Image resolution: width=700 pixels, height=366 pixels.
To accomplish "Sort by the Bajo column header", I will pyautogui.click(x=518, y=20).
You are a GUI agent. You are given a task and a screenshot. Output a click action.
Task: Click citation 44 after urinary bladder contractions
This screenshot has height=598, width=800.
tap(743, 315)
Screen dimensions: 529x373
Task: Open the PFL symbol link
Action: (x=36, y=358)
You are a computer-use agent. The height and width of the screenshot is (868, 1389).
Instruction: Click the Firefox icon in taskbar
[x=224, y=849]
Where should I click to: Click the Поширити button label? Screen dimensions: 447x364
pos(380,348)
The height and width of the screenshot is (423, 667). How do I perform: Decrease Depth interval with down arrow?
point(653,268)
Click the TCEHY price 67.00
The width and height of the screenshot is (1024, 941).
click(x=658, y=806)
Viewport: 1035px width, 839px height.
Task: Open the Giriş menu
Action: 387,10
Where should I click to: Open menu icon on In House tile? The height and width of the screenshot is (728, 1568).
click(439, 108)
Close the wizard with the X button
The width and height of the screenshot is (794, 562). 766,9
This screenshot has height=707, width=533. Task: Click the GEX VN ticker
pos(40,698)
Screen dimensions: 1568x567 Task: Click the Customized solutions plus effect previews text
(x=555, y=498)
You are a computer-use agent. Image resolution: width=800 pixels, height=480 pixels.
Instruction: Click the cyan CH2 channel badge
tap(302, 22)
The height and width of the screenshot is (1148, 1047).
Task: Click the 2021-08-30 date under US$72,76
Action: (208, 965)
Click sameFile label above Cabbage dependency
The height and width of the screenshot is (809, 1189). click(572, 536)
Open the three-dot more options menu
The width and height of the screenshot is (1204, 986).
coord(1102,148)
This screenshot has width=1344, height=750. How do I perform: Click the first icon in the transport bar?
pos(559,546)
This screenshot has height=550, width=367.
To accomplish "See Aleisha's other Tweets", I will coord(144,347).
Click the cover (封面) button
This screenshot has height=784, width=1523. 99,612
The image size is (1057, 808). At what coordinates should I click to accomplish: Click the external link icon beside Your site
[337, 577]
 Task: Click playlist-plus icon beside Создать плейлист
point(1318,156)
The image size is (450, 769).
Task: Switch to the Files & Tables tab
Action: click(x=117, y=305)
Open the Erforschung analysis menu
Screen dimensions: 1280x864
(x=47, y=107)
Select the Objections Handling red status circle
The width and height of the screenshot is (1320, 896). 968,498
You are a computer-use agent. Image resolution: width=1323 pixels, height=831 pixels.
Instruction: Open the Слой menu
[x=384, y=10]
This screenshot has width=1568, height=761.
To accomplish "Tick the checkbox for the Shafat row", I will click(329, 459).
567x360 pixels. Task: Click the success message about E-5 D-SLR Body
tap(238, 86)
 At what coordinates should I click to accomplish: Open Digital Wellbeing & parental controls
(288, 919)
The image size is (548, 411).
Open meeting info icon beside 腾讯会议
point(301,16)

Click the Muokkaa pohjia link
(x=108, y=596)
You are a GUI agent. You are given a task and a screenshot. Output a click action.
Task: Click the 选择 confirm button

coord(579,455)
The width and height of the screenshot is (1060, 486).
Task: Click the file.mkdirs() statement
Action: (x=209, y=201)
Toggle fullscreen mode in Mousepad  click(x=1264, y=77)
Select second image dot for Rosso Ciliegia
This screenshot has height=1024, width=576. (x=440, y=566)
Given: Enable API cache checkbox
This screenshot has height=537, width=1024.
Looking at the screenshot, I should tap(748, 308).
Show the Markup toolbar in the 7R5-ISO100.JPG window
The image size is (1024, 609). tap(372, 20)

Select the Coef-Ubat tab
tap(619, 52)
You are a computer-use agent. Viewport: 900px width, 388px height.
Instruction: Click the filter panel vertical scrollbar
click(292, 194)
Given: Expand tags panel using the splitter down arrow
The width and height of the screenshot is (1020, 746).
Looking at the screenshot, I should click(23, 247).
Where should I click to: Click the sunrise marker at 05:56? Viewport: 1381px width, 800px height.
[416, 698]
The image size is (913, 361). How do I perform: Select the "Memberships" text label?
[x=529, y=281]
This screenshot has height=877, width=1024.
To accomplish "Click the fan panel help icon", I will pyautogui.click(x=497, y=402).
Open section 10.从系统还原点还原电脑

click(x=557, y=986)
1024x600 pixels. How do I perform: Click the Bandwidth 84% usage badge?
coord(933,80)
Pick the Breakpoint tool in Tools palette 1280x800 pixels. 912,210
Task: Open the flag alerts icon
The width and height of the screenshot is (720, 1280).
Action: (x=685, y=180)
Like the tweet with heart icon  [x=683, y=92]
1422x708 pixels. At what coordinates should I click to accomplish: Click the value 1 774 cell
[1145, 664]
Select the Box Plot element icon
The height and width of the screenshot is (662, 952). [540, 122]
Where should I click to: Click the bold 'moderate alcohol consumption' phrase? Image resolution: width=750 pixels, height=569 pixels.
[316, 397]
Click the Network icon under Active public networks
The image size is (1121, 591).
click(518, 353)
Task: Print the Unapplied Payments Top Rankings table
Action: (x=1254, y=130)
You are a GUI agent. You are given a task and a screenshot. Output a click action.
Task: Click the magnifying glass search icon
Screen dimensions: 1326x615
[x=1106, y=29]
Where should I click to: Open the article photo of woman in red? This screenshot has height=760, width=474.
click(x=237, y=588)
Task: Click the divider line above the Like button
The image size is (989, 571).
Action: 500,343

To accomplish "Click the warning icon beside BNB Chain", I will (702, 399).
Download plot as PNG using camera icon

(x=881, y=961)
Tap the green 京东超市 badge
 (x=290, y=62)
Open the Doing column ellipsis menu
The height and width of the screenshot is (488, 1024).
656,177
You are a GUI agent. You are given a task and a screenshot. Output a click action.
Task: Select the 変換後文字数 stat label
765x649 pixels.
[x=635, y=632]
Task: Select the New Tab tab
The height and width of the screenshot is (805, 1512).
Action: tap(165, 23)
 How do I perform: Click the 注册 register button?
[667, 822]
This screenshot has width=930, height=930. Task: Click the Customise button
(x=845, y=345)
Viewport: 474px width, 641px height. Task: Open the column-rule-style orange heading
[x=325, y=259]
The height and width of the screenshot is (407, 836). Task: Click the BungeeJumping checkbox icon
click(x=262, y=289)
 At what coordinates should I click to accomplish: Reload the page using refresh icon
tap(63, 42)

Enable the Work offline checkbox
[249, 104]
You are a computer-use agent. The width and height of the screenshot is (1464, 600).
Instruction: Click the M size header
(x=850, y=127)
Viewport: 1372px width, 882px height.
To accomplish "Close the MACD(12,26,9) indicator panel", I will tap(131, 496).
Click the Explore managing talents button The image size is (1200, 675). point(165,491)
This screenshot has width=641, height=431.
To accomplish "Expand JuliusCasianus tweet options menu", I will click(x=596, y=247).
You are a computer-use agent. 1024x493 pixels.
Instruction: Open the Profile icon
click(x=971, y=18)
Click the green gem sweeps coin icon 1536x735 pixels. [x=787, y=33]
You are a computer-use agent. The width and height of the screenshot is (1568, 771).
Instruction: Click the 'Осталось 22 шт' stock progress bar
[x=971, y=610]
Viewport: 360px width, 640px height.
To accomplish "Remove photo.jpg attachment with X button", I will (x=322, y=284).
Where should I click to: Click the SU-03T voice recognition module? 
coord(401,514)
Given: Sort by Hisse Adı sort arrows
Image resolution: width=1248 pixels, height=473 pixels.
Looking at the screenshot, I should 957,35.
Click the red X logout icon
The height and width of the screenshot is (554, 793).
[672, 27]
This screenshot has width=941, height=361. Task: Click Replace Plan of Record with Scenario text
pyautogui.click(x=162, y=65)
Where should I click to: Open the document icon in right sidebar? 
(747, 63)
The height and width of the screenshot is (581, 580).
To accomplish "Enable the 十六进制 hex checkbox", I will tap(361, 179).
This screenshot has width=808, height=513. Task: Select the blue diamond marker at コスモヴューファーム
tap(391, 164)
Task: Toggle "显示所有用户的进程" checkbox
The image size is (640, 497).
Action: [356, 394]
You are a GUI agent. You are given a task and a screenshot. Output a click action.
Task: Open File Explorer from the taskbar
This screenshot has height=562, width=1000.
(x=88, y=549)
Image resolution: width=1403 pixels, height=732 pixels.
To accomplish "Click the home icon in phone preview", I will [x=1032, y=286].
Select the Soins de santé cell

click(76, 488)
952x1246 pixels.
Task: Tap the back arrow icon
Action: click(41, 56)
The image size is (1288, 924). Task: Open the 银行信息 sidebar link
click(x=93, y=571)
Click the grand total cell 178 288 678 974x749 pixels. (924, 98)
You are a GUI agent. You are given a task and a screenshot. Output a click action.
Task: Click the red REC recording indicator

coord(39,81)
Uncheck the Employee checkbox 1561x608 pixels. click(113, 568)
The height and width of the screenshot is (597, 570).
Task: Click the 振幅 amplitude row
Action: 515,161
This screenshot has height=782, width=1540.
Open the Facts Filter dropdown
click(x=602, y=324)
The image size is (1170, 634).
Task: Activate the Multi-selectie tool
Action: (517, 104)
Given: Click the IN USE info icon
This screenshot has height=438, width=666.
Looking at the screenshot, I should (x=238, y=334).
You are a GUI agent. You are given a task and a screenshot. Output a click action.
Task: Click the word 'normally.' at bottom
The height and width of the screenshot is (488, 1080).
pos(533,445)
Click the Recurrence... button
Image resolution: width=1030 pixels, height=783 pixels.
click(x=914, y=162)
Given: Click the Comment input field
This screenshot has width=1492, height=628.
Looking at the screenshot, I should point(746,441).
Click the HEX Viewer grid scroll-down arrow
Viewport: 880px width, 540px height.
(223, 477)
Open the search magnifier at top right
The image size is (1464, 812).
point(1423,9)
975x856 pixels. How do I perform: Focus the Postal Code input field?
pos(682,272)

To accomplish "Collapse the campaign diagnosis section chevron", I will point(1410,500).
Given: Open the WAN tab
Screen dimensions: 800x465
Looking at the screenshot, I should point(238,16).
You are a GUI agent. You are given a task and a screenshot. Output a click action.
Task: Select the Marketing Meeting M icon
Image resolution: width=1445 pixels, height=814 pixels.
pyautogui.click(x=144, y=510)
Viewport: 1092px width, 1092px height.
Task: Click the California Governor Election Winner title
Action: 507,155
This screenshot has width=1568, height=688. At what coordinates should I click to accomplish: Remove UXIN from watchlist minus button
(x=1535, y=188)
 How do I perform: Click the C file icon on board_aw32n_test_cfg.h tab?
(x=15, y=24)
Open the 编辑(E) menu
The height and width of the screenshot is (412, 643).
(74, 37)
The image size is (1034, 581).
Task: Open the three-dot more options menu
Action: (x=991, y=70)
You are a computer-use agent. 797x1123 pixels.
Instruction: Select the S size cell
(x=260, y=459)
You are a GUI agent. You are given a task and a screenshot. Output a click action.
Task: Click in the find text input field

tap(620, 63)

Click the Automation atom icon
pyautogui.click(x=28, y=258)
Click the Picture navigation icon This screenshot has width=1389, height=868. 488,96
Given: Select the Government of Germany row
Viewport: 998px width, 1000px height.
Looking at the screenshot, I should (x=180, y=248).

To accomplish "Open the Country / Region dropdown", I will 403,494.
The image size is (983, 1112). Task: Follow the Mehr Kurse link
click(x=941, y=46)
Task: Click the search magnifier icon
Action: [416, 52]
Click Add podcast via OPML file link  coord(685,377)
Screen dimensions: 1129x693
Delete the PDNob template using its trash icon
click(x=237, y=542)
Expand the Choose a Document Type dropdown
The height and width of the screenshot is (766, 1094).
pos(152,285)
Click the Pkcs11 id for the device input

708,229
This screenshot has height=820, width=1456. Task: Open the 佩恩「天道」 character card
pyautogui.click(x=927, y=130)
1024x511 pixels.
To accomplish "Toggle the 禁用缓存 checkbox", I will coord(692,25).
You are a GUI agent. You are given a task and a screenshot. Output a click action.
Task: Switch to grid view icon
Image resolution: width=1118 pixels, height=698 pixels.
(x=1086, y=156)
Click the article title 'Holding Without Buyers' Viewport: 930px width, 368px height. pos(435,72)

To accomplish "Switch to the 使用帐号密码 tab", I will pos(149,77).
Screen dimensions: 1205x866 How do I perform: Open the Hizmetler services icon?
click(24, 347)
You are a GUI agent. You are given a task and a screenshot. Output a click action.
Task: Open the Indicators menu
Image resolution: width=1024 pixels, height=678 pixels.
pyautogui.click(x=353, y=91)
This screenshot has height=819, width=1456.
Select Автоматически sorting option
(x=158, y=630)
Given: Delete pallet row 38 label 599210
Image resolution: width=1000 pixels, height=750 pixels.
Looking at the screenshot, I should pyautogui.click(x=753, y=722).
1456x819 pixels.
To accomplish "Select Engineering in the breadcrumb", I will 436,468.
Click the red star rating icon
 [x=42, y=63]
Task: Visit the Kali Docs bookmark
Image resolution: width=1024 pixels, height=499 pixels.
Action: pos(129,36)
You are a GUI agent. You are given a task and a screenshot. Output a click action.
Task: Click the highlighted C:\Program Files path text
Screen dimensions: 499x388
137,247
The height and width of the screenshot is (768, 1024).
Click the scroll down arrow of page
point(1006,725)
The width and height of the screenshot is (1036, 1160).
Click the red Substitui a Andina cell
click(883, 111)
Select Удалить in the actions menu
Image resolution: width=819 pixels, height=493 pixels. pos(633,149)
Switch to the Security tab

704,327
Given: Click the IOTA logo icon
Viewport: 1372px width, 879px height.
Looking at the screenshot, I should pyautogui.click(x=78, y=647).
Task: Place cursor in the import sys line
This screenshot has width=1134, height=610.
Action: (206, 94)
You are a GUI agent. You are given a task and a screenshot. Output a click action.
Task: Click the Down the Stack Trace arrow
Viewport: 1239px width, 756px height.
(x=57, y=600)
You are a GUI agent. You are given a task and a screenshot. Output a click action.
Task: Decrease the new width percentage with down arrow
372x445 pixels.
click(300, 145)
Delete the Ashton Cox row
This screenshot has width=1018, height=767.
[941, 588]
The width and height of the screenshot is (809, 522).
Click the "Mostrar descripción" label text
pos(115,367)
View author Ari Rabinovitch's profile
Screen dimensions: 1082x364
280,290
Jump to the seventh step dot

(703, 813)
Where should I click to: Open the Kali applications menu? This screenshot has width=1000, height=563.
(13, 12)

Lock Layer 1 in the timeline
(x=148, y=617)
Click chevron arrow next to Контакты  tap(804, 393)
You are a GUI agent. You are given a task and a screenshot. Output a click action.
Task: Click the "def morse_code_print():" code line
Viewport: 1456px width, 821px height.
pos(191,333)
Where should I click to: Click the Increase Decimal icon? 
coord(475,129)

- [Exercise goal] Transcribe verbatim. Cover the lines from the first line of the entries above to the line containing "You are a computer-use agent. Image resolution: width=800", inclusive.

- [Finished task]
Image resolution: width=700 pixels, height=366 pixels.
To accomplish "Sort by the Bajo column header", I will pyautogui.click(x=518, y=20).
You are a GUI agent. You are given a task and a screenshot. Output a click action.
Task: Click citation 44 after urinary bladder contractions
This screenshot has height=598, width=800.
tap(743, 315)
Screen dimensions: 529x373
Task: Open the PFL symbol link
Action: (x=36, y=358)
You are a computer-use agent. The height and width of the screenshot is (868, 1389).
Instruction: Click the Firefox icon in taskbar
[x=224, y=849]
Where should I click to: Click the Поширити button label? Screen dimensions: 447x364
pos(380,348)
The height and width of the screenshot is (423, 667). How do I perform: Decrease Depth interval with down arrow?
point(653,268)
Click the TCEHY price 67.00
The width and height of the screenshot is (1024, 941).
click(x=658, y=806)
Viewport: 1035px width, 839px height.
Task: Open the Giriş menu
Action: 387,10
Where should I click to: Open menu icon on In House tile? The height and width of the screenshot is (728, 1568).
click(439, 108)
Close the wizard with the X button
The width and height of the screenshot is (794, 562). 766,9
This screenshot has height=707, width=533. Task: Click the GEX VN ticker
pos(40,698)
Screen dimensions: 1568x567 Task: Click the Customized solutions plus effect previews text
(x=555, y=498)
You are a computer-use agent. Image resolution: width=800 pixels, height=480 pixels.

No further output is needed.